An ugly season gets uglier as Chase Young beats up 49ers in loss, but it’s not all bad

Photo by Norm Hall/Getty Images

If you spent your Sunday watching the 49ers and the Washington “We Didn’t Choose a Name-s” play the most 1920s-like football game we’ve seen since their last meeting, please, reward yourself with something to take the edge off.

On a wretched, shredded field in Arizona, which looked more like a Saxon battleground, the 49ers did what they’ve done all year: get hurt, play sloppy football and lose. It was a hard-to-watch, 23-15 defeat.

Deebo Samuel re-aggravated his hamstring on the first play of the game and did not return. Raheem Mostert was evaluated for a head injury and later returned. Trent Williams went out for a couple plays, enough time for Nick Mullens to take a sack from Chase Young. And in the third quarter, Fred Warner left the game, evaluated for a head injury. He was later cleared of the head injury, but did not return with a stinger.

It was brutal football.

Nick Mullens was terrible. There’s no real way to debate that.

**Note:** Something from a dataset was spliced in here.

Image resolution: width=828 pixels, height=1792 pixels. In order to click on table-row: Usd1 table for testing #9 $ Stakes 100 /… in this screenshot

There were countless times he missed wide receivers over the middle, with a late second-quarter drive the most egregious example, as he threw a ball behind Kendrick Bourne, then sailed back-to-back throws over the heads of a wide open Jordan Reed, then Brandon Aiyuk.

For most of the game, Kendrick Bourne was in stone hands mode, with at least four passes clanking off his hands, with varying degrees of catch difficulty. Mullens seems to have something against Reed, who he simply cannot get on the same page wwth.

Mullens seemed unable, or unaware, that he could throw the ball out of bounds. Time after time, he took hits when he didn’t need to, and couldn’t find players who were open because Washington blitzed on just about every play.

There were two defining plays, both turnovers, both by Mullens.

First, after sacking Mullens and securing a tackle in the backfield, Chase Young scooped up a sack fumble, running it back for a score. Young was an absolute menace all game, swatting a pair of balls at the line of scrimmage.

Then, as the 49ers trailed 16-7, and were moving down the field on an 11-play drive, closing in on the red zone, well, you saw it. A brutal pick-six. And if you didn’t, see it, watch at your own peril:

But, in spite of themselves, San Francisco remained in the game, even after the last five scoring drives were all from Washington. While there were plenty of calls to throw C.J. Beatahrd in the game, Kyle Shanahan stuck with Mullens, and it paid off immediately after that pick-six drive.

Another 11-play drive, matched for their longest of the game, started with a catch that wasn’t a catch. Brandon Aiyuk scooped the ball off the turf to get the opening first down, but on replay, it was clear the ball hit the turf. That set off a must-have touchdown drive, capped off by Kyle Juszczyk’s fourth touchdown of the season (a career season-high), a six-yard reception. A rare two-point conversion followed, cutting the deficit to 23-15.

Both teams stagnated for roughly the next five minutes, battling over field position.

Of course, when San Francisco needed help to get a stop, there was Dre Greenlaw with an inch-perfect tackle, forcing Washington to punt just one more time.

Shanahan then turned to Aiyuk on a punt return for the second time, since tipping him for the first time last week. Aiyuk brought it back to San Francisco’s own 48-yard-line. He finished with another stellar game, catching 10 passes for 119 yards.

It seemed like there was a real opportunity. Two plays got San Francisco to a 3rd and 2.

Then, Mike McGlinchey got beaten by Montez Sweat and held him, leaving a 3rd and 12, and Jeff Wilson Jr. dropped a pass.

On 4th and 12, for a chance to keep the game and season alive, McGlinchey got bullied again by Sweat. Mullens somehow got the ball to Kendrick Bourne, but short of the sticks, and that was that.

Folks, it’s over. And it really was weeks ago. But that’s a good thing. San Francisco has been holding on for dear life all season, but especially lately. And now, at 5-8, sure, they could win out. Sure, everything they could go their way and they could sneak into the playoffs.

But the tiebreakers do not favor them and more importantly, their play does not favor them.

San Francisco, now 5-8, has an ending stretch against the Dallas Cowboys, Arizona Cardinals and Seattle Seahawks. They’re probably heading for 6-10 or 7-9, but maybe things continue heading on their current trajectory, and 5-11 becomes reality. No one knows with this season.

All that’s clear is that 2020 is not the 49ers’ year, and they continue to improve their draft standing, which currently leaves them with the 12th overall pick. Whether they decide to move up for a quarterback or not, they’re getting more and more options each week.